Awaryjne lądowanie w Rzymie. Samolot eskortowały myśliwce

Samolot lecący z Nowego Jorku do Nowego Delhi lądował awaryjnie w Rzymie w eskorcie myśliwców. Decyzje podjęto z powodu maila z informacją o ładunkach wybuchowych na pokładzie. Samolotem leciało 199 osób.
Samolot linii American Airlines z Nowego Jorku do Nowego Delhi w niedzielne południe wylądował awaryjnie na lotnisku Fiumicino w Rzymie. Jak przekazała agencja Reuters, stało się tak z powodu alarmu bombowego. Nieznana osobowa wysłała maila z wiadomością, że na pokładzie znajdują się ładunki wybuchowe.
Rzym. Awaryjne lądowanie samolotu
Maszyna wylądowała bezpiecznie. Po otrzymaniu ostrzeżenia i decyzji o lądowaniu eskortowały go dwa włoskie myśliwce Eurofighter.
American Airlines poinformowało, że lot 292 "został sprawdzony przez odpowiednie organy". Kontrola trwała przez kilka godzin i nie wykazano żadnych nieprawidłowości. Późnym wieczorem zezwolono mu na ponowny wylot.
ZOBACZ: Stan zdrowia papieża Franciszka. Są nowe informacje z Watykanu
"Lot zatrzyma się na noc w Rzymie, aby umożliwić załodze niezbędny odpoczynek, a jutro, tak szybko jak to możliwe, uda się do Delhi" - poinformowały linie lotnicze w oświadczeniu.
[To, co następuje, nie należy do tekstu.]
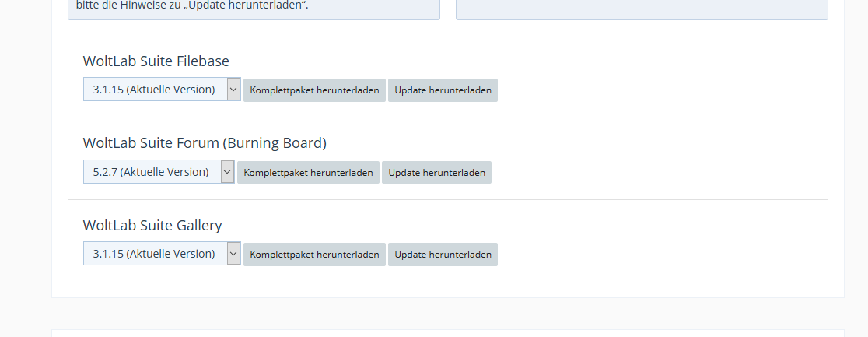This screenshot has height=337, width=868.
Task: Click the divider line between Forum and Gallery
Action: [447, 200]
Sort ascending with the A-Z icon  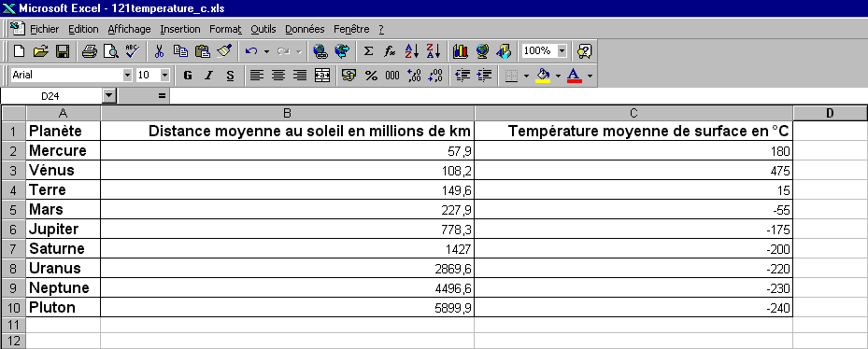click(x=412, y=51)
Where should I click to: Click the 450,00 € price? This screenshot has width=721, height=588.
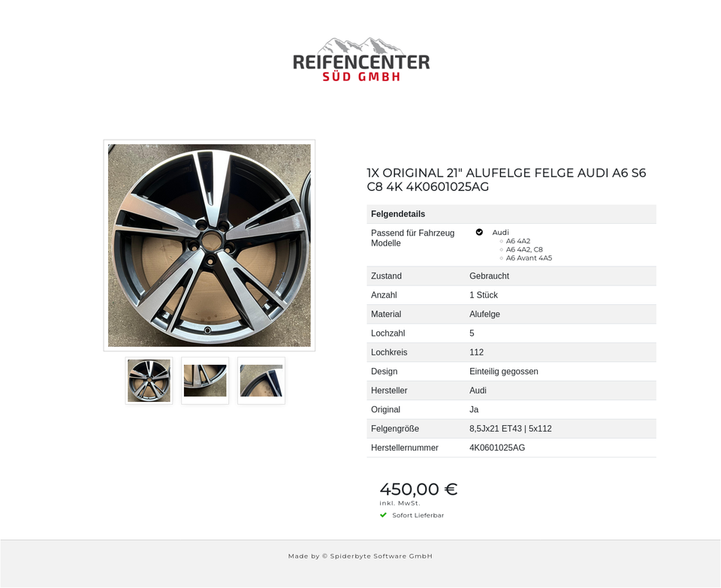(x=418, y=489)
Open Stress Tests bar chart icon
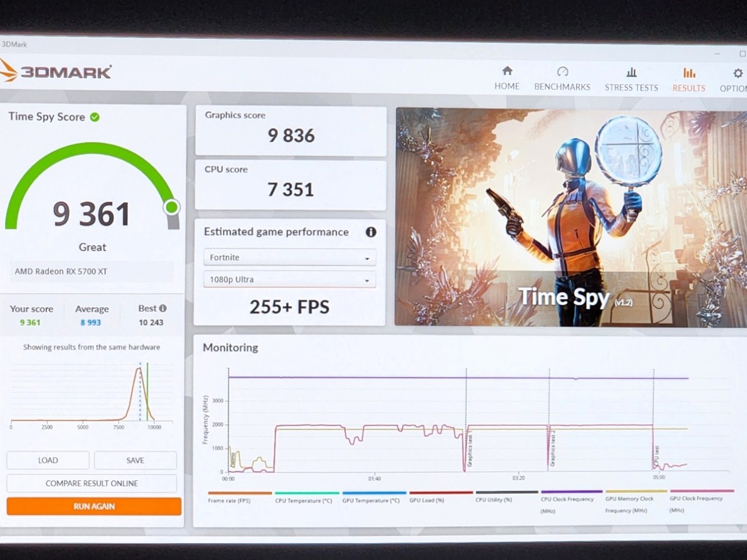The height and width of the screenshot is (560, 747). click(x=631, y=72)
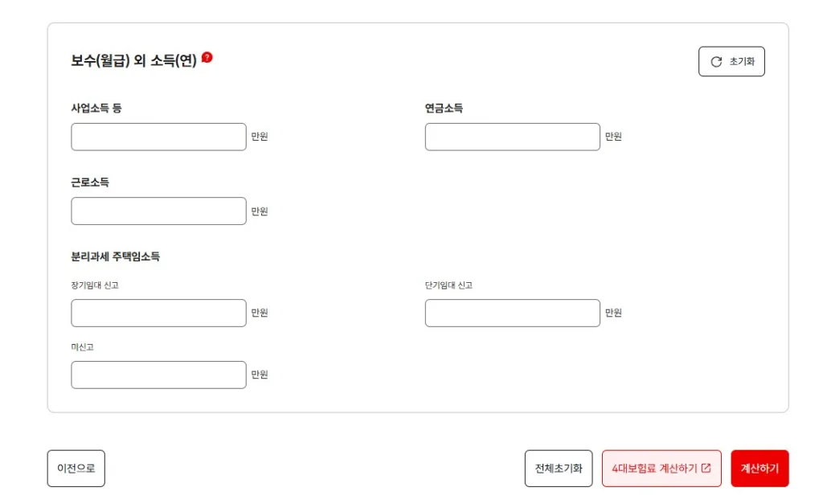
Task: Click the 연금소득 amount input box
Action: (512, 137)
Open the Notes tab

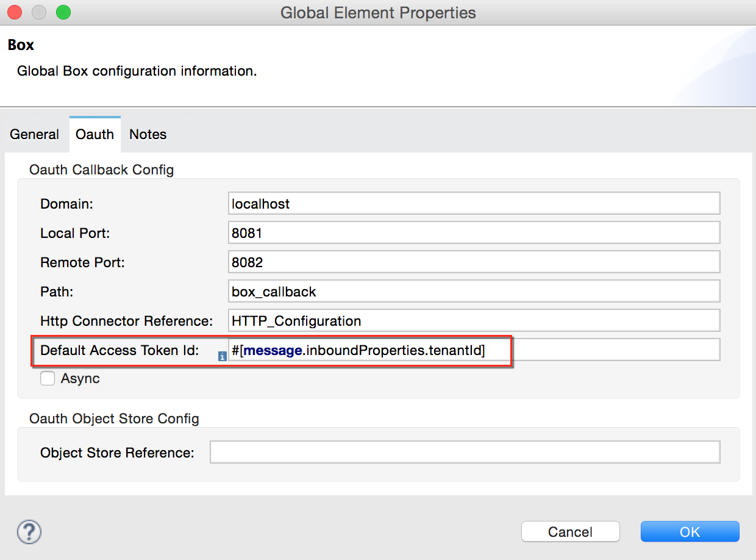coord(148,134)
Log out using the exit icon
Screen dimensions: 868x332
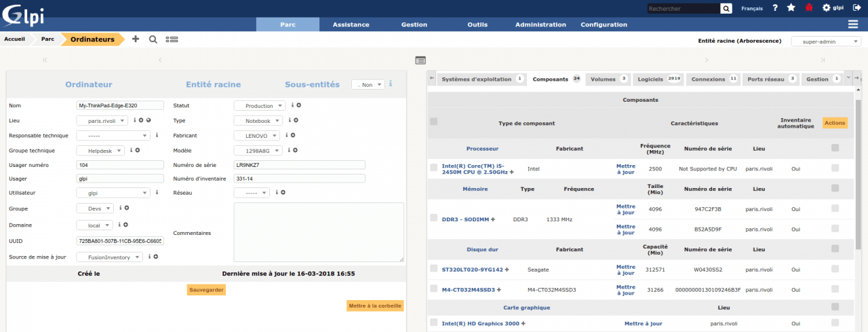pos(856,8)
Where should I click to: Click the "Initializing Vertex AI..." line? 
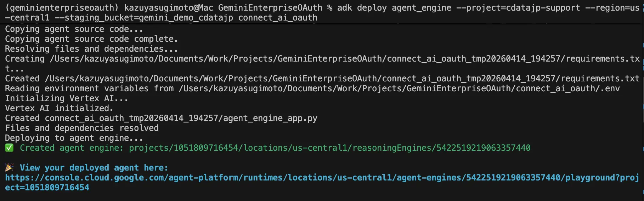point(67,98)
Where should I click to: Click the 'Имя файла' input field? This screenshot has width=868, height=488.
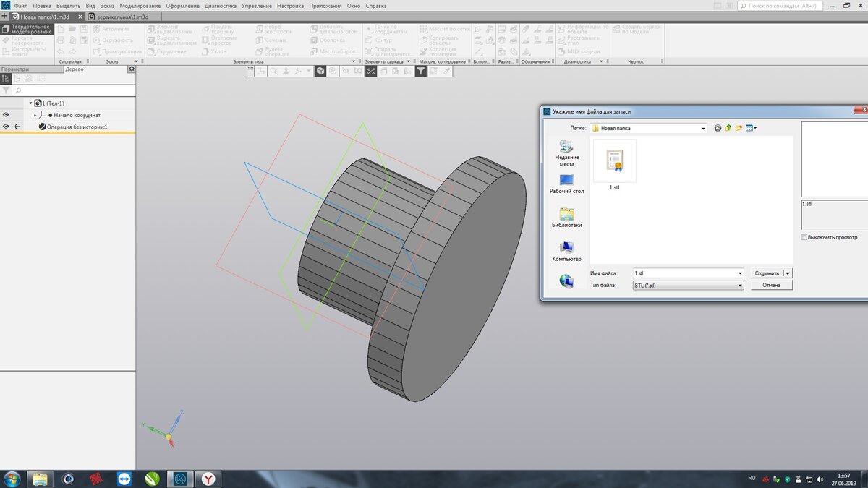pyautogui.click(x=684, y=273)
Awaryjne lądowanie w Rzymie. Maszynę eskortowały myśliwce
Rzecznik Portu Lotniczego Rzym-Fiumicino poinformował, że lotnisko funkcjonuje normalnie. Pasażerowie na czas kontroli musieli opuścić pokład. Bagaż każdej osoby był dokładnie sprawdzany przez obsługę lotniska i służby specjalne.
ZOBACZ: Katastrofa samolotu w Toronto. Dramatyczna relacja: Masowy chaos i kula ognia
Sprawą fałszywego alarmu zajęła się policja. Trwa ustalanie, kto wysłał maila z informacją o bombie. Osoba ta odpowie finansowo za awaryjne lądowanie we Włoszech i całonocne opóźnienie.